INFORMATION GIVEN:
........

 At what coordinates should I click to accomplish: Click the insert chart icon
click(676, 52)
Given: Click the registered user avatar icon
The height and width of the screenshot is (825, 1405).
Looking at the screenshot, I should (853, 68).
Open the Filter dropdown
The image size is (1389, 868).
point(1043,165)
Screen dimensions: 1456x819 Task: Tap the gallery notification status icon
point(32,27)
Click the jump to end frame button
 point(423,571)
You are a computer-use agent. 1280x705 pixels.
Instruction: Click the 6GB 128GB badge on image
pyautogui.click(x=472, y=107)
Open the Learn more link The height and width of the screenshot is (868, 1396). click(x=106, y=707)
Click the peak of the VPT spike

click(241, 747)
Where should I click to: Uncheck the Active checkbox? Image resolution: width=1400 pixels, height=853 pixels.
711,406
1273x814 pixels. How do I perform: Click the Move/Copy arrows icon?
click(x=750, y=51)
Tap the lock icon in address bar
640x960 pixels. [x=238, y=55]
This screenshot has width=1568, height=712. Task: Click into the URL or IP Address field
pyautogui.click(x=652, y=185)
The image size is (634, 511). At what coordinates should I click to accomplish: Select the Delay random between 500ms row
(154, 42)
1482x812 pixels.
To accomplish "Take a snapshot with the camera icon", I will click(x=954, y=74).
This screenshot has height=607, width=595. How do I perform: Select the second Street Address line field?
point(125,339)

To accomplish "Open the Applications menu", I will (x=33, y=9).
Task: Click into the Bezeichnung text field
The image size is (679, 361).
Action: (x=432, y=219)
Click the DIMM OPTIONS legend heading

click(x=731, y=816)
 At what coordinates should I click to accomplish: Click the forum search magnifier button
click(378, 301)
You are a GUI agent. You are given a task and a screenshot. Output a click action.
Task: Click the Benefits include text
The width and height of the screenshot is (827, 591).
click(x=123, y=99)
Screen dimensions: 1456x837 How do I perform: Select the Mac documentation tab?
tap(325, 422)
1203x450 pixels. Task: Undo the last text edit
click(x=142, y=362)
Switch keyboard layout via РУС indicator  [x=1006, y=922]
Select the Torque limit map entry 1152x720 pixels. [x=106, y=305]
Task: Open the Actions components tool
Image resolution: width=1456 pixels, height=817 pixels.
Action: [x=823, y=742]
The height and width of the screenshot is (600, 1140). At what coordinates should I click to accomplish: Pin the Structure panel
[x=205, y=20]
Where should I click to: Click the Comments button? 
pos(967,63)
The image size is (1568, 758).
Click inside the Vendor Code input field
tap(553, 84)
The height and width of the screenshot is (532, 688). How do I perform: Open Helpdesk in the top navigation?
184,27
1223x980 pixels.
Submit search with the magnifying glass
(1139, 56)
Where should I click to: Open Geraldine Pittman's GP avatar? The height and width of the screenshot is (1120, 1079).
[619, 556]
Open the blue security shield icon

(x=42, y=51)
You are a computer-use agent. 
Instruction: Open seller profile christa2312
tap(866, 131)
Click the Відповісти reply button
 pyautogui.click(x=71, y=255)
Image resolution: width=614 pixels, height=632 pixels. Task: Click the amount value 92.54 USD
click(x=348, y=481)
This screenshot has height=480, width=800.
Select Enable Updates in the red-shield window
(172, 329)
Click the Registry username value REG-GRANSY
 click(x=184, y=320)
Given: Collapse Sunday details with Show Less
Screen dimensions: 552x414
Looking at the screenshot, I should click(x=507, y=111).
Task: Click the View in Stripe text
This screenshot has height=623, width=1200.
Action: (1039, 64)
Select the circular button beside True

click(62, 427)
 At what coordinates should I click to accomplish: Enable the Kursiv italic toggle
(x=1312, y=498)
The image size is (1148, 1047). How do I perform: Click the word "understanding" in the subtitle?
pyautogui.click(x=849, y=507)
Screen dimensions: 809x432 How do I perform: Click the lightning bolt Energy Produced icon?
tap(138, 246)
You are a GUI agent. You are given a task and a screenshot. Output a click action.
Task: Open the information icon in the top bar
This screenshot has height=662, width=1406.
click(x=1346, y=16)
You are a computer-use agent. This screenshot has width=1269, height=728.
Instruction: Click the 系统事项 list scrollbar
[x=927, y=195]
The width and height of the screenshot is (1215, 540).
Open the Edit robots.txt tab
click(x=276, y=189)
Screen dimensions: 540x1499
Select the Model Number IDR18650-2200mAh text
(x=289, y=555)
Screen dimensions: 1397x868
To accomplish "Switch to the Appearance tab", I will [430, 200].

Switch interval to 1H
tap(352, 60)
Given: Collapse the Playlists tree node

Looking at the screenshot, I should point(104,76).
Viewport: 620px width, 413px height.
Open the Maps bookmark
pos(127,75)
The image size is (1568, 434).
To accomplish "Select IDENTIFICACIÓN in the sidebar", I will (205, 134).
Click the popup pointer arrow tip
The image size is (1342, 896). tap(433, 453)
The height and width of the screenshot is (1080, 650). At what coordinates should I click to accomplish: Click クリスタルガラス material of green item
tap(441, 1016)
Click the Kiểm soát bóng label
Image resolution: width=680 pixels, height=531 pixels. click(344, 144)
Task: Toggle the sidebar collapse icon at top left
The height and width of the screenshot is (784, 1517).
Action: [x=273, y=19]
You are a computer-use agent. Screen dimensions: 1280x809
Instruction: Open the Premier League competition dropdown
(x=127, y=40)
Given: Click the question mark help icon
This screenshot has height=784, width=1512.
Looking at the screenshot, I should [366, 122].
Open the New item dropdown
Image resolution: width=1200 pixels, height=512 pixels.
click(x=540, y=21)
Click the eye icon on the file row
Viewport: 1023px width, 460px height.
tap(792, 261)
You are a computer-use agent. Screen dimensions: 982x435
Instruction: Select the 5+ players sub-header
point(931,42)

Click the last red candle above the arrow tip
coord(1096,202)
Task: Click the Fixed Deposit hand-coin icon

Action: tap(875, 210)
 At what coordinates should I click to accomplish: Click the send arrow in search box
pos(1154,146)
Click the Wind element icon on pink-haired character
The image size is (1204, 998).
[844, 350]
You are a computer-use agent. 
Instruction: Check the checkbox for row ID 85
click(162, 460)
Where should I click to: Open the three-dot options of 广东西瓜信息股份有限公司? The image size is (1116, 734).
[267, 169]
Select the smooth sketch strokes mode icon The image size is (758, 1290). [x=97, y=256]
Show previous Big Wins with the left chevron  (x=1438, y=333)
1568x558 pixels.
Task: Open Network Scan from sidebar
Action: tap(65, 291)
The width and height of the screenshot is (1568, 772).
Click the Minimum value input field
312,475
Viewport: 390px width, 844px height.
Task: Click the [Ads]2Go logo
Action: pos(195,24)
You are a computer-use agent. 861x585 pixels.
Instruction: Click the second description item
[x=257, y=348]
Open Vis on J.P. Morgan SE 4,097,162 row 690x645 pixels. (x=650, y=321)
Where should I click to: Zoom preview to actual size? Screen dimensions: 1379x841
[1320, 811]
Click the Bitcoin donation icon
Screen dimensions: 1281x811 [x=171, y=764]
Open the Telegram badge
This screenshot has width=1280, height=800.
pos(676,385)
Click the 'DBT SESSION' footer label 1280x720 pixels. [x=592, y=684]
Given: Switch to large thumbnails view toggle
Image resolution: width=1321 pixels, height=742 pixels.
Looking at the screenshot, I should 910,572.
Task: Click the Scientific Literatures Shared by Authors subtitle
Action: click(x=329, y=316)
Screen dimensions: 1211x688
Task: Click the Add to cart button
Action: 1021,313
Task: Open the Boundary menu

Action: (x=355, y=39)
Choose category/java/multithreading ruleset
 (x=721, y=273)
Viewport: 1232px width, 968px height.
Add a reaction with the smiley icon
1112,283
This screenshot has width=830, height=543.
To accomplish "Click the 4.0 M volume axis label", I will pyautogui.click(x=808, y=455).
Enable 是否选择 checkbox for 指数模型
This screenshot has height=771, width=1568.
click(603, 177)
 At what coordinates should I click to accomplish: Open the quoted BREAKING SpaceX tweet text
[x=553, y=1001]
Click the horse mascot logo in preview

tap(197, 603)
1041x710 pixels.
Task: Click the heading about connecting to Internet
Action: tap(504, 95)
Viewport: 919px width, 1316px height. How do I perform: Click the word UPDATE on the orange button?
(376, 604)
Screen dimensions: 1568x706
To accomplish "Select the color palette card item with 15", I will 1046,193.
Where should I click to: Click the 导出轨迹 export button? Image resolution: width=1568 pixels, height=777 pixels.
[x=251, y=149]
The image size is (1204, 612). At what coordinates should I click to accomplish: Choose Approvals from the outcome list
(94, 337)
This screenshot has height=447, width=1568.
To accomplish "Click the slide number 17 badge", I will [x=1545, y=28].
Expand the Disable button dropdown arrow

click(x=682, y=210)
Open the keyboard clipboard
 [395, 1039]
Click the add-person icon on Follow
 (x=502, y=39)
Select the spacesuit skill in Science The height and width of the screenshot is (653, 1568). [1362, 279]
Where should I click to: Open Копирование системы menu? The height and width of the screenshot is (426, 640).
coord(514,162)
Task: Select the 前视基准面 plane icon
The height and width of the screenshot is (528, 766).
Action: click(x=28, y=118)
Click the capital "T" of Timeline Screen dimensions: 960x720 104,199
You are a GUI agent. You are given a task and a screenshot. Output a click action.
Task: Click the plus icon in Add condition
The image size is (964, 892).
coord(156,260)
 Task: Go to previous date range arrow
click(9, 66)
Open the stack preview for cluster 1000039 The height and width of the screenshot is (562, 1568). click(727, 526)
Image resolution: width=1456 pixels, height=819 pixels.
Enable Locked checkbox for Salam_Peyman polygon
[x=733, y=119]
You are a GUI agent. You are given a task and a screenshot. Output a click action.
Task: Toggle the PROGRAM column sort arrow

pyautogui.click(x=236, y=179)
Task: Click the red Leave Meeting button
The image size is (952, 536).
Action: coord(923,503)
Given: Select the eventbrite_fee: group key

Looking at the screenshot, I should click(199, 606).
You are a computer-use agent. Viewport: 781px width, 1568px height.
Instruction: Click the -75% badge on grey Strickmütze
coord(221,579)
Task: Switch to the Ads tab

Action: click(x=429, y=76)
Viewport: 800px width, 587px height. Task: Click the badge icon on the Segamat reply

........

WORK INSTRUCTIONS: Print the lines of the records from the one containing "Image resolution: width=614" through the one containing "Looking at the screenshot, I should click(x=507, y=111).", including both, with every character kept the same.

COMPLETED EXERCISE:
Image resolution: width=614 pixels, height=632 pixels. Task: Click the amount value 92.54 USD
click(x=348, y=481)
This screenshot has height=480, width=800.
Select Enable Updates in the red-shield window
(172, 329)
Click the Registry username value REG-GRANSY
 click(x=184, y=320)
Given: Collapse Sunday details with Show Less
Screen dimensions: 552x414
Looking at the screenshot, I should click(x=507, y=111).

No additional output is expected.